Karen Morrow LLB, LLM
Karen Morrow LLB, LLM was educated at the Queen’s University of Belfast and King’s College London.
She has lectured at Buckingham, Durham, and Leeds Universities and at the Queen’s University of Belfast. She has been Professor of Environmental Law at Swansea University since 2007. Her research interests focus on theoretical and practical aspects of public participation in environmental law and policy and on gender and the environment. She has presented and published extensively in these areas. She is currently working principally on the feminist ethics of care and the human-environmental nexus and ecofeminism and international environmental law. She teaches at undergraduate and post-graduate levels in environmental law and human rights and the environment and supervises research students across these areas. She has extensive experience of externally examining postgraduate research in the UK, Europe, and globally. She frequently acts as a reviewer of legal and interdisciplinary research applications for various state and regional funders.
She was founding co-editor of the IUCN Academy of Environmental Law e-journal and the Journal of Human Rights and the Environment. She serves on the editorial boards of the Journal of Human Rights and the Environment, the Environmental Law Review, and the University of Western Australia Law Review. She is a Series editor for Critical Reflections on Human Rights and the Environment (Edward Elgar) and a member of the editorial board for the (cross-disciplinary) Gender and Environment series (Routledge). She regularly acts as a referee for a range of legal and interdisciplinary journals and as an evaluator for academic publishers.

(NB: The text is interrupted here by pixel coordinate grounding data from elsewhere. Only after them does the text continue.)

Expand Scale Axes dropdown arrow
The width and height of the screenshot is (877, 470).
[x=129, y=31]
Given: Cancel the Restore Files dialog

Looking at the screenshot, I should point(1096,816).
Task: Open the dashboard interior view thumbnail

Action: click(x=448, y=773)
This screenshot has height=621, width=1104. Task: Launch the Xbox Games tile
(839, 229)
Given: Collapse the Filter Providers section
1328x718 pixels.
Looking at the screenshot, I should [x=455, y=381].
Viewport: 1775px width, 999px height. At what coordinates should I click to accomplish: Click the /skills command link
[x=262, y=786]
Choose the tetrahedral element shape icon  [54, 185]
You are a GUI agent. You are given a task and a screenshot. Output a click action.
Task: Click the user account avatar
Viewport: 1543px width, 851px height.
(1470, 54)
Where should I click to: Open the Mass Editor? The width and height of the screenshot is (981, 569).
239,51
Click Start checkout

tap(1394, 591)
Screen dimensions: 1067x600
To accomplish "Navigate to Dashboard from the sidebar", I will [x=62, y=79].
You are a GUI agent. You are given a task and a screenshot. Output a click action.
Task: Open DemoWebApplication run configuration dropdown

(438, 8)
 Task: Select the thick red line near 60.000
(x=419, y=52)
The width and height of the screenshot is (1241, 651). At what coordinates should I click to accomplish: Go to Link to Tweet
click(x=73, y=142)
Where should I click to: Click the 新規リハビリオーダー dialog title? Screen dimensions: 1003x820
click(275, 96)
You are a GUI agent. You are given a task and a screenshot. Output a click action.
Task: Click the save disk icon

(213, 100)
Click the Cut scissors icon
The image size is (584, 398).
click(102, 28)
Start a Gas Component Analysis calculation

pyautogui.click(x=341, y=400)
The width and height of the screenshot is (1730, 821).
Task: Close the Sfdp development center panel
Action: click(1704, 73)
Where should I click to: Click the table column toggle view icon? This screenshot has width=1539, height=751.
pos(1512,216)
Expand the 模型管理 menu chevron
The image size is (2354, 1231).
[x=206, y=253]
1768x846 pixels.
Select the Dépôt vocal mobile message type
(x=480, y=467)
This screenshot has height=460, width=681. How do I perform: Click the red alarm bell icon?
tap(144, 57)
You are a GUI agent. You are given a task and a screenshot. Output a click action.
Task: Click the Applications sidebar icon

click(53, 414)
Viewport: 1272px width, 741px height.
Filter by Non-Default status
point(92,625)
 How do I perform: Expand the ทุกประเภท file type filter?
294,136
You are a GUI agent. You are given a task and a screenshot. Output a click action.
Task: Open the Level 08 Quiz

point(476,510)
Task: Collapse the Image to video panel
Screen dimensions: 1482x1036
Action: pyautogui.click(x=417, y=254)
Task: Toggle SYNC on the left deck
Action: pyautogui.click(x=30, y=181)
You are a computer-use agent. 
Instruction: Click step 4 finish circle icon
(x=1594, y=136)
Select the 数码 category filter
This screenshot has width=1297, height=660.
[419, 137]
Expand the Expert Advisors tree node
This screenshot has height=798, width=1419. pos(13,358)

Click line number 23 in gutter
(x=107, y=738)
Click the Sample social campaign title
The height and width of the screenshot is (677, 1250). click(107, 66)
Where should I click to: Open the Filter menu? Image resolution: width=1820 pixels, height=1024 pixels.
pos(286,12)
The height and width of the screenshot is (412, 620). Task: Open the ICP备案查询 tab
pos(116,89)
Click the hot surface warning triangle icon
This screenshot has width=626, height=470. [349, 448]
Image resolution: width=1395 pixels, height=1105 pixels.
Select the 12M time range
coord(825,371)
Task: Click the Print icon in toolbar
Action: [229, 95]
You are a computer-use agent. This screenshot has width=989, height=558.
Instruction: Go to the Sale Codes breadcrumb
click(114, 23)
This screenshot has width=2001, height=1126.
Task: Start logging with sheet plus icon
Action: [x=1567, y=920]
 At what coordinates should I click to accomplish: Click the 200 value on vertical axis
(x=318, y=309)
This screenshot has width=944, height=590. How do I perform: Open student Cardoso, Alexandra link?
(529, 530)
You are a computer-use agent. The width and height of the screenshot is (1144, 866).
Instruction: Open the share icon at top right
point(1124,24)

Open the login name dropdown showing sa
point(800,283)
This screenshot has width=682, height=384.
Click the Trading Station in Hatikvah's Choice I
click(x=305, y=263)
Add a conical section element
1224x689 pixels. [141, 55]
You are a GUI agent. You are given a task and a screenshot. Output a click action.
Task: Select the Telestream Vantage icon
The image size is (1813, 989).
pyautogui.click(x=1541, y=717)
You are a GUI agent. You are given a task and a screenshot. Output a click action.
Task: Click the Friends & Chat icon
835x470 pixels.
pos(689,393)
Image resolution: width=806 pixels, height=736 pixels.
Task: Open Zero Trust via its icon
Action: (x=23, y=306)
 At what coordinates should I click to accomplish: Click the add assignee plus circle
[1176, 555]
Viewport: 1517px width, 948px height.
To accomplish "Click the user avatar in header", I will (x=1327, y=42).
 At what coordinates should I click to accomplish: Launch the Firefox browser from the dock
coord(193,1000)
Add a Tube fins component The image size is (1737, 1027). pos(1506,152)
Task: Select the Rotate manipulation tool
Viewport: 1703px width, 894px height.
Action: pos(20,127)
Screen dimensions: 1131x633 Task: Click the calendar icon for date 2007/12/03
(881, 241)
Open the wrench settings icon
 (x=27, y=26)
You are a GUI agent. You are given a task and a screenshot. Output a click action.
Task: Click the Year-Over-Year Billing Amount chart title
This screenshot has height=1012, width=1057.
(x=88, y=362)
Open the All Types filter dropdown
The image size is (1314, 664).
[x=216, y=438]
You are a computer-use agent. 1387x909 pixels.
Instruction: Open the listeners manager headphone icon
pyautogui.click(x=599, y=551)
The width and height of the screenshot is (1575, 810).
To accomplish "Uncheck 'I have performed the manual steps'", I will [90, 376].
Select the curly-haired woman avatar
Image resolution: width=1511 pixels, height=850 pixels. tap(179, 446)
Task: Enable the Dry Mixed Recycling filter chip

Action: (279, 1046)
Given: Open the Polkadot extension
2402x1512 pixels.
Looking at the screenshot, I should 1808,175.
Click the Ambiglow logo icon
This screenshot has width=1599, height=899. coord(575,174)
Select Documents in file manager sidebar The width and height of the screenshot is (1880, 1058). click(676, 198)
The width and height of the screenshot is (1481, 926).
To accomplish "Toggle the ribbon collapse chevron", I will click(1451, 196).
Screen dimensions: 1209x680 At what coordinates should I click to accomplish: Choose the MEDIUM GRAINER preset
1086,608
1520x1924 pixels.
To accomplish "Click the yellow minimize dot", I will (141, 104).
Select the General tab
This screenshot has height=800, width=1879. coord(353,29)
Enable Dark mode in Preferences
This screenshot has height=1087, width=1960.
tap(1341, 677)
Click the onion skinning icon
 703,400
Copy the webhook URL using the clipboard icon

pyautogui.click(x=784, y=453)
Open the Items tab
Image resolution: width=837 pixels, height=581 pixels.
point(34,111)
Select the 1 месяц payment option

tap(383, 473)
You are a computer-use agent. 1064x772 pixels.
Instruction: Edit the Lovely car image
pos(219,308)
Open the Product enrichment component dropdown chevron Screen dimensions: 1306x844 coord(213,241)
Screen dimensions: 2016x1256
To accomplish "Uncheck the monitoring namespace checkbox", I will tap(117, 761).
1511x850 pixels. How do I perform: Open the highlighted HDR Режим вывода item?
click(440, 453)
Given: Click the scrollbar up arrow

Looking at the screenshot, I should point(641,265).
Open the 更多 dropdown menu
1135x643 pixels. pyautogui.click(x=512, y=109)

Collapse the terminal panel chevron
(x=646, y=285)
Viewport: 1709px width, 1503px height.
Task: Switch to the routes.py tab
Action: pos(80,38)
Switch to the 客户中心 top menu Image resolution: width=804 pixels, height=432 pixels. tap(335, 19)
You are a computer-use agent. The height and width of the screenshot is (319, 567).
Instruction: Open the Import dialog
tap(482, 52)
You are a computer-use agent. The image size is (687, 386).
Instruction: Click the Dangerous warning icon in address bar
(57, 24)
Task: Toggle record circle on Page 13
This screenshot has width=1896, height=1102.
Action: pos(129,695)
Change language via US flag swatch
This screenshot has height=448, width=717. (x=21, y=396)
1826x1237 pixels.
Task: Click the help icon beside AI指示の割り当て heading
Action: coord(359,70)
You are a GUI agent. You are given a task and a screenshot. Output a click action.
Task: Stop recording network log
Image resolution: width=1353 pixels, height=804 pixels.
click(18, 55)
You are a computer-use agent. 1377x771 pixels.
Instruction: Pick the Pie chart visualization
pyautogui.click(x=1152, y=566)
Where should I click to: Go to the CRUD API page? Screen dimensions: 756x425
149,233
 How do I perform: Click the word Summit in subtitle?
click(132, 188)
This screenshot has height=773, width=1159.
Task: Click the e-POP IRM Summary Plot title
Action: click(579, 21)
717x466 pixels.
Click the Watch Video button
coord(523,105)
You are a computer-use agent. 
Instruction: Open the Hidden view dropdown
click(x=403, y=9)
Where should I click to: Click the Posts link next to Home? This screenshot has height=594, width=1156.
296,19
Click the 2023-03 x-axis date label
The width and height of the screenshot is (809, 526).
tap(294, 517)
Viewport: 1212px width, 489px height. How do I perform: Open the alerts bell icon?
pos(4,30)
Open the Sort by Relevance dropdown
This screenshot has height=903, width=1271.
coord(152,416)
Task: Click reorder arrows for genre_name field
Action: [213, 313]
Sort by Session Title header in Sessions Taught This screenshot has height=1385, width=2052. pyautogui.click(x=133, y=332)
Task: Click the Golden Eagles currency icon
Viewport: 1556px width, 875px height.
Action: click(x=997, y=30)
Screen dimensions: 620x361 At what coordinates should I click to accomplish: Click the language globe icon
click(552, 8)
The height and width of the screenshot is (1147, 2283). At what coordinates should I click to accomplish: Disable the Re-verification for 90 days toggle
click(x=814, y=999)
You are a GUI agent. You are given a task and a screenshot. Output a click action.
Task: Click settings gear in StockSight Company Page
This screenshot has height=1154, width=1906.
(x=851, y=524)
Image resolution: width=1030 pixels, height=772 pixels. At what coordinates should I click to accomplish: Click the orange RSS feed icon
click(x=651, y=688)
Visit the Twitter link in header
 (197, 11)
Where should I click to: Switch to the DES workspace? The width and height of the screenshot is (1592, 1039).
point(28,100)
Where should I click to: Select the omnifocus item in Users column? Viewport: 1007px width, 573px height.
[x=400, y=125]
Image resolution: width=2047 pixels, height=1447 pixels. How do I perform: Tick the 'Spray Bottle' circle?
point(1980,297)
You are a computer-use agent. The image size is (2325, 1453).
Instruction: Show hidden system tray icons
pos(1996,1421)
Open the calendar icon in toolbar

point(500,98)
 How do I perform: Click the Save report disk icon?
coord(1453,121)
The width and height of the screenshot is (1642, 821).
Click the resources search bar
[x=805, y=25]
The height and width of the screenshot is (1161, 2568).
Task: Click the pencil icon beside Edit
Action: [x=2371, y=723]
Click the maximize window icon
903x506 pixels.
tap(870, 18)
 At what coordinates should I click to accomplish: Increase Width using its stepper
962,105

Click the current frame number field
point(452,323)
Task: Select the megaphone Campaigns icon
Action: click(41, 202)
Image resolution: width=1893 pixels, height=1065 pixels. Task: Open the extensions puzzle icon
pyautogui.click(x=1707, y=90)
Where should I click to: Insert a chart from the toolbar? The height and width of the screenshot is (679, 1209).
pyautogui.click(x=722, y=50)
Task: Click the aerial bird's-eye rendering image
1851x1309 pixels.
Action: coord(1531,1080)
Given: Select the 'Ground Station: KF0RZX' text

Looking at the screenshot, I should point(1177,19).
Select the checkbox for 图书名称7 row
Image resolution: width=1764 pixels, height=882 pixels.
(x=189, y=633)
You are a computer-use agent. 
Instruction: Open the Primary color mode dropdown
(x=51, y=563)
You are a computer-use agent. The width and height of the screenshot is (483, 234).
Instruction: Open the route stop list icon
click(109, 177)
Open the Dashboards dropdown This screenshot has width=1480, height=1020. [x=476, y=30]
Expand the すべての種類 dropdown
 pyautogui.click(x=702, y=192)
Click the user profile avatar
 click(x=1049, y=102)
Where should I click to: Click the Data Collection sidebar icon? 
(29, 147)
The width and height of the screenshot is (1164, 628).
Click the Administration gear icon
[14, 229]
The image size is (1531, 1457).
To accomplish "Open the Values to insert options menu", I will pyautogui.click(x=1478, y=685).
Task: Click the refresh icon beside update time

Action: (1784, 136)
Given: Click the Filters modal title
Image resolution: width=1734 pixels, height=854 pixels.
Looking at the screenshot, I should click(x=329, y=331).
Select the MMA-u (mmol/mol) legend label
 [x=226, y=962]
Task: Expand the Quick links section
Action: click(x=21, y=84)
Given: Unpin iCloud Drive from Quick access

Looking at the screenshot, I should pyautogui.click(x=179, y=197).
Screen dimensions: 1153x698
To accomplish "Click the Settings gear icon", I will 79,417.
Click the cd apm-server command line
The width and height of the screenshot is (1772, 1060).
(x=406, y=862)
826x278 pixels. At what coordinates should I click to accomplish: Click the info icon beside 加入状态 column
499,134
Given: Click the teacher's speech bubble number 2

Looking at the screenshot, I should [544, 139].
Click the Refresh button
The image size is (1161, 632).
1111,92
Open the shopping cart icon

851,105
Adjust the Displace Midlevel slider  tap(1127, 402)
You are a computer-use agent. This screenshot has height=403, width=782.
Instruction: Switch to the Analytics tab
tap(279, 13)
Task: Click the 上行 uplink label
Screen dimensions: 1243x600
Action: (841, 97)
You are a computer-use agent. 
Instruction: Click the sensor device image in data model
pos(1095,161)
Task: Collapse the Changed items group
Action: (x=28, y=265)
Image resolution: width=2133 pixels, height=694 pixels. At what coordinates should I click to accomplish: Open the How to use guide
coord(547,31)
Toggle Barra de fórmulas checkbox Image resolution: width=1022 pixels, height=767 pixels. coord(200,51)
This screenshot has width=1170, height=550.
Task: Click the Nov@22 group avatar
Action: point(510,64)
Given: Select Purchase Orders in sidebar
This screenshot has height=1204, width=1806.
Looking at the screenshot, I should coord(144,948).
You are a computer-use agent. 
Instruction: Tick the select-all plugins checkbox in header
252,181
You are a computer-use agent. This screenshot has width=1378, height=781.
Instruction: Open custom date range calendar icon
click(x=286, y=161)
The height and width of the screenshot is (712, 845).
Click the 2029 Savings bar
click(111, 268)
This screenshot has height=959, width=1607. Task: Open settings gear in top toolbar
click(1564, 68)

She is a founder member of the Global Network for the Study of Human Rights and the Environment (GNHRE) and is a member of the United Kingdom Environmental Law Association (UKELA). She is an associate member of the Monash European and EU Law Centre. She was a founding member of the Environmental and Planning Law Association of Northern Ireland (EPLANI). She served as a member of the EU’s COST network working group on “Gender, Science, Technology and Environment” (genderSTE).